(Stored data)
☆ ☆ ☆ ☆

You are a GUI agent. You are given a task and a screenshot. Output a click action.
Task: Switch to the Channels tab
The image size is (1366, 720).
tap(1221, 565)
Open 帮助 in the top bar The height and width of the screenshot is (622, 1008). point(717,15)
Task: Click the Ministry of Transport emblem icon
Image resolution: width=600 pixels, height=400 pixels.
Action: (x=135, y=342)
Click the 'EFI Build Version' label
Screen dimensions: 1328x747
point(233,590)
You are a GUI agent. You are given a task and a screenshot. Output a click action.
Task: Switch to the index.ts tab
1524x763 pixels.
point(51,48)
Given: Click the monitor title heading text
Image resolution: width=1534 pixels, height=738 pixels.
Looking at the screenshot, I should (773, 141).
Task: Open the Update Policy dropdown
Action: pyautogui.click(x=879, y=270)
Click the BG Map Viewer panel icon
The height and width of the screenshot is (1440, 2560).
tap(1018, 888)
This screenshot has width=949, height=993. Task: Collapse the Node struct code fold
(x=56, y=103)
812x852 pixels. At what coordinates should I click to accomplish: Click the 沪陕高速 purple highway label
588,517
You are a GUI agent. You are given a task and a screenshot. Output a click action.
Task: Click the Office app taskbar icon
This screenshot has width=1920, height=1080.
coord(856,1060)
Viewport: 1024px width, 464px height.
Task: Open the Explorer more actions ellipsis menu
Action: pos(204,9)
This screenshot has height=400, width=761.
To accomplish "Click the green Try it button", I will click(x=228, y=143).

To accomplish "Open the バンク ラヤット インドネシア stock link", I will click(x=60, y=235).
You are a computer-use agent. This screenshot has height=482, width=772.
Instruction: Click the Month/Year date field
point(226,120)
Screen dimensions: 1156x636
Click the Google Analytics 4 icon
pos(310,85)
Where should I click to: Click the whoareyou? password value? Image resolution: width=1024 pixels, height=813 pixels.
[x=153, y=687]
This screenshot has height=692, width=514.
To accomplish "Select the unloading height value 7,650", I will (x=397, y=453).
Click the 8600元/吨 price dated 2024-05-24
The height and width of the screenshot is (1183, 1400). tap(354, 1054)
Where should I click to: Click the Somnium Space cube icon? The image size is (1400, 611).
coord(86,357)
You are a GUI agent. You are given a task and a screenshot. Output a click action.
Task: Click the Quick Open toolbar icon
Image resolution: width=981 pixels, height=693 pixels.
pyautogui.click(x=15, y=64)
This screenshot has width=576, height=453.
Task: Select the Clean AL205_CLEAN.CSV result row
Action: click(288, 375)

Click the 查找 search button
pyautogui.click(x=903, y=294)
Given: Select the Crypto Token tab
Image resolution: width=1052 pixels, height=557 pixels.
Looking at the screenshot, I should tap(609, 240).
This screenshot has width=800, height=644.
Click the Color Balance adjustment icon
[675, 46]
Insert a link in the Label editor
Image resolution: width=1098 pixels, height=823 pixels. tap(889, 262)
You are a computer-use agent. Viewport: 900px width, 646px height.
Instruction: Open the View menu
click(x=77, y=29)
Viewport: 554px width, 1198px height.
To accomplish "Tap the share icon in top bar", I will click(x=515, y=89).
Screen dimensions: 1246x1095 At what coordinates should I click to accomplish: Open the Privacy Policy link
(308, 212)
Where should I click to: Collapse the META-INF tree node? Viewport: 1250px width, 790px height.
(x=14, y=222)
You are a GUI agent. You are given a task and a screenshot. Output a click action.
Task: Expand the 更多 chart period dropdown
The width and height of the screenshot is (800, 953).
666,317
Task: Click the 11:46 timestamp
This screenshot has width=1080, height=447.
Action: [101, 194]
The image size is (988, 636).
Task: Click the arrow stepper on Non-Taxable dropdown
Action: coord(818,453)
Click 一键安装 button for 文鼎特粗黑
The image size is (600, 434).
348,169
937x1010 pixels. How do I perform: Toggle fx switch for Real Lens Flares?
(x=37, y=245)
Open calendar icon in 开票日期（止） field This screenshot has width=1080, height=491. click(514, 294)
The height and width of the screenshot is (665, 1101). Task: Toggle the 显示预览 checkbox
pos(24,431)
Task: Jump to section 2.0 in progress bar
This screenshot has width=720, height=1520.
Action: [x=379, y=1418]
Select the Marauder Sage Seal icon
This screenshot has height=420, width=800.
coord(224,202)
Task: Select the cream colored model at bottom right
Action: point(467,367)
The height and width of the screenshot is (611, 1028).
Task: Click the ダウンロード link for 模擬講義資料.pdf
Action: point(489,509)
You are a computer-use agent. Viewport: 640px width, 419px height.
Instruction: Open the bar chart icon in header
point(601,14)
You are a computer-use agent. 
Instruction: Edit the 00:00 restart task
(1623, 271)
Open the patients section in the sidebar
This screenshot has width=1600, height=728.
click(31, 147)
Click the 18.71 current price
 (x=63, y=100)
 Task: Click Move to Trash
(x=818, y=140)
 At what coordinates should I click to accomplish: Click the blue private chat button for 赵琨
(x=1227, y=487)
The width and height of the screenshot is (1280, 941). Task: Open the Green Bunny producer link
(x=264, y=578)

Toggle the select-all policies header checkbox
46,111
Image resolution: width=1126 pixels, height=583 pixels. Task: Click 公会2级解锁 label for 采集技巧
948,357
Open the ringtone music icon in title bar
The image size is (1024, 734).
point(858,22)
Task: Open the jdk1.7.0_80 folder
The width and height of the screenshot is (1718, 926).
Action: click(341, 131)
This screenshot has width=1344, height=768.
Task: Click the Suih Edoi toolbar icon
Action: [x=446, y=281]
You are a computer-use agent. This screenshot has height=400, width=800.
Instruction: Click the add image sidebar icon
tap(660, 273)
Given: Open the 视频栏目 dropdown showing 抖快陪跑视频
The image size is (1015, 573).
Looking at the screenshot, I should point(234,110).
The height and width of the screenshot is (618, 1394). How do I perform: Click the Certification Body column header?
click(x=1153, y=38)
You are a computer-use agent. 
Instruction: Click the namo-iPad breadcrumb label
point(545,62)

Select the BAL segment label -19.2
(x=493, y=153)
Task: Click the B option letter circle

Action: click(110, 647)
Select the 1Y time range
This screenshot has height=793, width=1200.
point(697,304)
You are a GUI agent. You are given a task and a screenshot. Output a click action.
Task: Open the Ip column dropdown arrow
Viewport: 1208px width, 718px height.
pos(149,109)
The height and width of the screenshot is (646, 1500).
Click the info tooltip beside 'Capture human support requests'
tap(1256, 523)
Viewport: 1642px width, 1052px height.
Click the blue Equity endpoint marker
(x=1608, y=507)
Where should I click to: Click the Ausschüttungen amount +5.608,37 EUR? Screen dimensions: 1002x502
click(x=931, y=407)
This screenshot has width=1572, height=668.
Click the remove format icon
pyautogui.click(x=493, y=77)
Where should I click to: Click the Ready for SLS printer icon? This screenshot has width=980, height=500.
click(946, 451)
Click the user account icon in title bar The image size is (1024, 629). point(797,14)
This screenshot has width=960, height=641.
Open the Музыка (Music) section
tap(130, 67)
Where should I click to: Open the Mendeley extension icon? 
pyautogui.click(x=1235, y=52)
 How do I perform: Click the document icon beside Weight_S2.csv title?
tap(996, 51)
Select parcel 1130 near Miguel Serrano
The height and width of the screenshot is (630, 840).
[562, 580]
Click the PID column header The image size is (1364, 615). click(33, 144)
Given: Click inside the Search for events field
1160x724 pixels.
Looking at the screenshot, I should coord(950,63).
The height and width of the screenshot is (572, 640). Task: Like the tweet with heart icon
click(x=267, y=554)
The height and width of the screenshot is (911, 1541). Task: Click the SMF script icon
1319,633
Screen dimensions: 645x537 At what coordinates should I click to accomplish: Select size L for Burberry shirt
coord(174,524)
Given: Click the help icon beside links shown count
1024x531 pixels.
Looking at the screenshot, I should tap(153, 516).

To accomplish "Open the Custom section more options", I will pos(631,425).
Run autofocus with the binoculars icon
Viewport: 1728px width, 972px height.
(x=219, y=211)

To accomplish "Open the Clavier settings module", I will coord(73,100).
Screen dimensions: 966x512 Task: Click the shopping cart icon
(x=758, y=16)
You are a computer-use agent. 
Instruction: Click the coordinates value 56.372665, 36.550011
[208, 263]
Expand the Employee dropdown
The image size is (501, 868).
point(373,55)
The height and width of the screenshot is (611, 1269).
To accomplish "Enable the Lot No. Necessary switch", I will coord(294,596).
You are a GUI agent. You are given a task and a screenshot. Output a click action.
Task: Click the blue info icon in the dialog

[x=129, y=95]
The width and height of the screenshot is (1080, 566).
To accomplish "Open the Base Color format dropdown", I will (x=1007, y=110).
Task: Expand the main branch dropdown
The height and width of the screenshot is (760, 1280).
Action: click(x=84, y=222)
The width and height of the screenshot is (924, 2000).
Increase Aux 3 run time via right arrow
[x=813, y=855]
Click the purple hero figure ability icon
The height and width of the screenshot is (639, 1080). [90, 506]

☆ ☆ ☆ ☆

> [Task to carry out] Tally up the lines in the records containing the word "computer", then give the count and nothing else.

> [Answer to this exercise] 7